=== Assigned task ===
Set down, please, exactly the lines below that run from the line with "Viewport: 594px width, 322px height." to the line with "Given: Open the Help question mark icon", both lines included.

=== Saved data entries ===
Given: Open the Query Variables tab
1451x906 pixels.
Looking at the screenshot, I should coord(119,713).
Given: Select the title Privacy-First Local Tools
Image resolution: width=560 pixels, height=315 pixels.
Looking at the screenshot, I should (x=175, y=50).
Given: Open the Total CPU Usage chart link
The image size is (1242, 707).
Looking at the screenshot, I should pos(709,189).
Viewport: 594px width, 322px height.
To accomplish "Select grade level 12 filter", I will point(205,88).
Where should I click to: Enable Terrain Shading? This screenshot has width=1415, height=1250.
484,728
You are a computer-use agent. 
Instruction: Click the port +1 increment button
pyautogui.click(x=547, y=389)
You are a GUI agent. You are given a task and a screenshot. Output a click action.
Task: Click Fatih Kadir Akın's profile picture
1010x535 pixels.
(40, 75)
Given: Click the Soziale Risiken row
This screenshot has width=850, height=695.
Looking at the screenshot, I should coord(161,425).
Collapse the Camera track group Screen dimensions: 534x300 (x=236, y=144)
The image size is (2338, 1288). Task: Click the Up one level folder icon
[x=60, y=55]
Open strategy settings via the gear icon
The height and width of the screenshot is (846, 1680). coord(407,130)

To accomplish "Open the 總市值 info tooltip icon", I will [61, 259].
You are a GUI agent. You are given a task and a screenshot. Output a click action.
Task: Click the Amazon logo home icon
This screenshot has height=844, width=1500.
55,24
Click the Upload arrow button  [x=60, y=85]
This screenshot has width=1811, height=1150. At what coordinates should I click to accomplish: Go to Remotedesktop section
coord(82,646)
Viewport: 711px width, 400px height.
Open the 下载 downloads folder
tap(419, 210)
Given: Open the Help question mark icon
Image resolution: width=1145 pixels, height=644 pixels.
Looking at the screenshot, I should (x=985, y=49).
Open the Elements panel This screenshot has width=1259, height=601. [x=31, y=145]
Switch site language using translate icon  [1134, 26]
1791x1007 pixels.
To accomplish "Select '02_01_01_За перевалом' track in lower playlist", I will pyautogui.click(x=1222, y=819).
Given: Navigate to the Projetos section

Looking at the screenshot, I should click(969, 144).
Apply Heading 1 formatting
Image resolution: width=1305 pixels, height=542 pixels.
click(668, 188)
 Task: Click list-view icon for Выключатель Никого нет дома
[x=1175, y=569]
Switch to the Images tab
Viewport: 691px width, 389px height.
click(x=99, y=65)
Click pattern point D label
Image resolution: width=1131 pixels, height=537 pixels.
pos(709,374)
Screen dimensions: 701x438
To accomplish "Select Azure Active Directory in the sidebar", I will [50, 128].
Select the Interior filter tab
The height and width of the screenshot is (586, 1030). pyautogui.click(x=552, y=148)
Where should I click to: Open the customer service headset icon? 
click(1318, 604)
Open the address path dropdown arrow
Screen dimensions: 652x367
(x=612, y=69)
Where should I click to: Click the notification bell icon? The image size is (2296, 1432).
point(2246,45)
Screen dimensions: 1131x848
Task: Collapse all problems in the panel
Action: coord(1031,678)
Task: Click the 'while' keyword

=== Final answer ===
Viewport: 594px width, 322px height.
To accomplish "Select grade level 12 filter", I will point(205,88).
Where should I click to: Enable Terrain Shading? This screenshot has width=1415, height=1250.
484,728
You are a computer-use agent. 
Instruction: Click the port +1 increment button
pyautogui.click(x=547, y=389)
You are a GUI agent. You are given a task and a screenshot. Output a click action.
Task: Click Fatih Kadir Akın's profile picture
1010x535 pixels.
(40, 75)
Given: Click the Soziale Risiken row
This screenshot has width=850, height=695.
Looking at the screenshot, I should coord(161,425).
Collapse the Camera track group Screen dimensions: 534x300 (x=236, y=144)
The image size is (2338, 1288). Task: Click the Up one level folder icon
[x=60, y=55]
Open strategy settings via the gear icon
The height and width of the screenshot is (846, 1680). coord(407,130)

To accomplish "Open the 總市值 info tooltip icon", I will [61, 259].
You are a GUI agent. You are given a task and a screenshot. Output a click action.
Task: Click the Amazon logo home icon
This screenshot has height=844, width=1500.
55,24
Click the Upload arrow button  [x=60, y=85]
This screenshot has width=1811, height=1150. At what coordinates should I click to accomplish: Go to Remotedesktop section
coord(82,646)
Viewport: 711px width, 400px height.
Open the 下载 downloads folder
tap(419, 210)
Given: Open the Help question mark icon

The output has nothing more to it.